Segundo o presidente da Associação Brasileira de Transplantes de Órgãos (ABTO), Ben-Hur Ferraz Neto, o número de pessoas na lista de espera por um órgão no Brasil é grande para a quantidade de doadores, contudo a situação está mudando. “A gente tem tido um aumento importante na doação de órgãos no Brasil, especialmente no estado de São Paulo. (…) No entanto, a gente precisa andar bastante. Precisa progredir muito nisso. Têm estados no país que a doação ainda é muito baixa“, disse o médico. Ele ainda explica que a fila sempre é respeitada, porém existem critérios de gravidade para cada órgão. “Existem critérios de compatibilidade de rins, critérios de gravidade no fígado e no coração. Esses critérios de gravidade quando são contemplados, colocam essa pessoa em prioridade, no primeiro lugar da fila. Mas são critérios transparentes, claros, baseados em exames. Nada é subjetivo. Tudo é objetivo. E esses critérios permitem que algum paciente seja transplantado antes do outro. (…) Outros pacientes têm um critério que chama MELD – usado como critério no transplante de fígado –, esse critério é de gravidade. Dentro de determinados exames, há posições na lista. Mas isso é baseado no que é importante, em critérios absolutamente transparentes e controlados pela Secretaria de Saúde de cada estado. Então, ninguém passa na frente de ninguém“, conclui.
Foto: Ana Paula Gomes
Ben-Hur Ferraz Neto: “a gente tem tido um aumento importante na doação de órgãos no Brasil, especialmente no estado de São Paulo”

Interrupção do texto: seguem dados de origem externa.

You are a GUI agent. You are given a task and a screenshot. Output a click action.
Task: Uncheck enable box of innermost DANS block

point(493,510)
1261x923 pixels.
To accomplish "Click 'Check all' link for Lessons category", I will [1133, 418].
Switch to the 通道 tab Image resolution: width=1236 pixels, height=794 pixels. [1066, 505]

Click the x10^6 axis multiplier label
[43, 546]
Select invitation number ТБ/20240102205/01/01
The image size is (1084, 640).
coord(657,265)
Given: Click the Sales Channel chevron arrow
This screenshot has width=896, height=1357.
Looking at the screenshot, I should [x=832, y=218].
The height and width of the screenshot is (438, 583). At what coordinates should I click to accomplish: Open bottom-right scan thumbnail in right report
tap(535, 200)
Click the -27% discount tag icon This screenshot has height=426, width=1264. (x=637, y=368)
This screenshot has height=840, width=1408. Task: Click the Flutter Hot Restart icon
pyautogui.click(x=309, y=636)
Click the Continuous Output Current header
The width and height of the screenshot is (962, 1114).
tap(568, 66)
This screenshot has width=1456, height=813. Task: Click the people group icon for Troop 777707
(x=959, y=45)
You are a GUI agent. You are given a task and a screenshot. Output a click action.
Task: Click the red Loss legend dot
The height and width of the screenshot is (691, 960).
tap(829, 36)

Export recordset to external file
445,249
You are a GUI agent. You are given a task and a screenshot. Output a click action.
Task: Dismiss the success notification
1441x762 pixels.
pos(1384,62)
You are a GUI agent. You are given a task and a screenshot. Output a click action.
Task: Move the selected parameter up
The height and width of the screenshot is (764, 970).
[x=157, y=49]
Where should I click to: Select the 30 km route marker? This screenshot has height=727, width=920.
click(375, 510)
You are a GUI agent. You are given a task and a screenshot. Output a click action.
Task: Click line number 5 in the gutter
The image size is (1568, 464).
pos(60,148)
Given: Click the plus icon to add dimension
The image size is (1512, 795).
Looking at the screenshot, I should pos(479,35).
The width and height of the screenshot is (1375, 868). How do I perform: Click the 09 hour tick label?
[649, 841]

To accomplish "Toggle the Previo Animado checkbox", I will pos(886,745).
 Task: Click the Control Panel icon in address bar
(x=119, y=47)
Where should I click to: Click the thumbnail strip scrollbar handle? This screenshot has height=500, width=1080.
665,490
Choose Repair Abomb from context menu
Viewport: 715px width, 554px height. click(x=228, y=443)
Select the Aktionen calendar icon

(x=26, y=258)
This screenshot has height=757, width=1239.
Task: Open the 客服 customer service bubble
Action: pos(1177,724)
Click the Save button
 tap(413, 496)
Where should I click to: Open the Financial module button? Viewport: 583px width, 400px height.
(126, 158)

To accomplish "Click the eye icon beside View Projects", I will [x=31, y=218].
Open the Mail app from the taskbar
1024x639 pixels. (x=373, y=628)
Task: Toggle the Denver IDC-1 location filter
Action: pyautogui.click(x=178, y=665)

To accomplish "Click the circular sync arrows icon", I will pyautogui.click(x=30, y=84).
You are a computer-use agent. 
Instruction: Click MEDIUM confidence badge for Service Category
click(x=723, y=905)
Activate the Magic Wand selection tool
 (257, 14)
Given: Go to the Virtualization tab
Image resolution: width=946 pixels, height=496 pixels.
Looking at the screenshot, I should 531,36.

Em outubro de 2009, o Ministério da Saúde anunciou a criação de um sistema informatizado, permitindo maior transparência na lista de espera. Neste banco de dados, os prontuários estarão sempre atualizados e os pacientes poderão consultar sua posição na lista.
A maior parte dos pacientes que aguardava por um órgão em 2009 esperava por um rim (34.640). A busca por córneas vem em segundo lugar, com 23.756 candidatos, seguida por fígado (4.304), rim e pâncreas conjugados (576), coração (305), pulmão (161) e pâncreas (124).
Em um momento durante a entrevista na casa de Sebastiana, ela se levantou e foi buscar o último cartão de natal que recebeu do marido. Nele, dizia o seguinte: “Sempre que dividimos, ganhamos; Sempre que trocamos, ganhamos; Sempre que somamos, ganhamos; Neste natal, desejo dividir, trocar, somar com vocês minhas alegrias, meus sonhos, minha fé e meu amor. Só assim diminuirão a saudade e a solidão”.
Dividir, trocar e somar, ações realizadas por quem doa seus órgãos. Talvez se mais pessoas doassem muitos “Joãos“ seriam salvos. Não esqueça, para ser um doador basta avisar à sua família do seu desejo e lembre-se que alguns órgãos podem ser doados em vida.